Goal:
List the numbers that label the displayed equations in the derivation below.

Reading passage:
Replacing $X_0$ to $\xi$ in Equation (38), we have

$$\begin{array}{c}\hfill {\ddot{P}}^f(\xi ,Y_0)Z_0=\ddot{P}(\xi ,Y_0)Z_0+\alpha \beta \left[g(Y_0,Z_0)-\eta \left(Y_0\right)\eta \left(Z_0\right)\right]\xi .\end{array}$$

(40)

Operating $\eta$ on both sides of the above equation, we get

$$\begin{array}{c}\hfill \eta \left({\ddot{P}}^f(\xi ,Y_0)Z_0\right)-\eta \left(\ddot{P}(\xi ,Y_0)Z_0\right)=\alpha \beta \left[g(Y_0,Z_0)-\eta \left(Y_0\right)\eta \left(Z_0\right)\right].\end{array}$$

(41)

Using (41) in (38), we get

$$\begin{array}{cc}\hfill {\ddot{P}}^f(X_0,Y_0)Z_0& =\ddot{P}(X_0,Y_0)Z_0-\alpha \beta \left[g(\phi Y_0,Z_0)\phi X_0-g(\phi X_0,Z_0)\phi Y_0\right]\hfill \\ \hfill & +\eta \left\{{\ddot{P}}^f(\xi ,Y_0)Z_0\right\}\eta \left(X_0\right)\xi -\eta \left\{\ddot{P}(\xi ,Y_0)Z_0\right\}\eta \left(X_0\right)\xi \hfill \\ \hfill & -\eta \left\{{\ddot{P}}^f(\xi ,X_0)Z_0\right\}\eta \left(Y_0\right)\xi +\eta \left\{\ddot{P}(\xi ,X_0)Z_0\right\}\eta \left(Y_0\right)\xi ,\hfill \end{array}$$

(42)

and

$$H^f(X_0,Y_0)Z_0=H(X_0,Y_0)Z_0-\alpha \left[\beta \{g(\phi Y_0,Z_0)\phi X_0-g(\phi X_0,Z_0)\phi Y_0\}\right],$$

(43)

where

$$H(X_0,Y_0)Z_0=\ddot{P}(X_0,Y_0)Z_0-\eta \left\{\ddot{P}(\xi ,Y_0)Z_0\right\}\eta \left(X_0\right)\xi +\eta \left\{\ddot{P}(\xi ,X_0)Z_0\right\}\eta \left(Y_0\right)\xi .$$

(44)

$H^f(X_0,Y_0)Z_0$ is also defined in a similar way.

Taking the inner product of Equation (43) with vector field $W_0$, we get

$$\begin{array}{cc}\hfill g\left(H^f(X_0,Y_0)Z_0,W_0\right)& =g\left(H(X_0,Y_0)Z_0,W_0\right)-\alpha \beta g(\phi Y_0,Z_0)g(\phi X_0,W_0)\hfill \\ \hfill & +\alpha \beta g(\phi X_0,Z_0)g(\phi Y_0,W_0).\hfill \end{array}$$

(45)

Provided information:
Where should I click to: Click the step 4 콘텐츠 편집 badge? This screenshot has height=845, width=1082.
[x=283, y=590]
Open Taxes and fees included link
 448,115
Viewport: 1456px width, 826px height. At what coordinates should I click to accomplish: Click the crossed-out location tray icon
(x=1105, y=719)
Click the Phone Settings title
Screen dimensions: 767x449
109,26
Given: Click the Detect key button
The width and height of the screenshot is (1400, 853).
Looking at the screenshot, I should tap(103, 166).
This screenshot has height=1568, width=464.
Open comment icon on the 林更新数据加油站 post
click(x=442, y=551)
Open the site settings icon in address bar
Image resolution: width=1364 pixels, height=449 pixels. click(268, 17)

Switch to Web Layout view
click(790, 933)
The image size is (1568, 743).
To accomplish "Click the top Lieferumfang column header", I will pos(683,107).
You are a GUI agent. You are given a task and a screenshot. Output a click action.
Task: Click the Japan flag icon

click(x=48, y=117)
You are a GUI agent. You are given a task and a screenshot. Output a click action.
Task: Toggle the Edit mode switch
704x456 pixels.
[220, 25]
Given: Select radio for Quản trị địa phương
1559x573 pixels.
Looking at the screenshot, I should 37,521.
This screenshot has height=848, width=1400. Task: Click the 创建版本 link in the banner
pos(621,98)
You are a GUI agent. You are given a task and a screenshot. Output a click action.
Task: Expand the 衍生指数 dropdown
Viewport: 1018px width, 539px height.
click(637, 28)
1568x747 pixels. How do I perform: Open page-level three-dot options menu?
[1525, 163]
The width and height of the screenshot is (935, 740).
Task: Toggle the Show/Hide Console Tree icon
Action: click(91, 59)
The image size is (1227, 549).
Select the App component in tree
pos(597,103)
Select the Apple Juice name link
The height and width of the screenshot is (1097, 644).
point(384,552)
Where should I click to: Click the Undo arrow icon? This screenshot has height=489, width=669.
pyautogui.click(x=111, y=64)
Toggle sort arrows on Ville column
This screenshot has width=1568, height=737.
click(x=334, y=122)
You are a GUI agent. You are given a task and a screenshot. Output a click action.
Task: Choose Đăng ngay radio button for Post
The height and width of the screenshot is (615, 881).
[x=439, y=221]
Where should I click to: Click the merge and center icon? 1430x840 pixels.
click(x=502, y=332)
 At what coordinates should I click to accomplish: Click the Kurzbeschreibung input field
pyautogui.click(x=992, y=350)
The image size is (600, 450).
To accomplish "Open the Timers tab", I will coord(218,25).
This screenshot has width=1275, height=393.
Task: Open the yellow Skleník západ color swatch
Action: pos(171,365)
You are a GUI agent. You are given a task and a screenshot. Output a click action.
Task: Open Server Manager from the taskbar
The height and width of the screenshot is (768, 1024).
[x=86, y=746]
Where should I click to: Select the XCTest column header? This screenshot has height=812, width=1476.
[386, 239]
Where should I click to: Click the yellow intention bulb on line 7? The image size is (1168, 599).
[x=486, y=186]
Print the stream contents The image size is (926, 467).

Result:
(40), (41), (42), (43), (44), (45)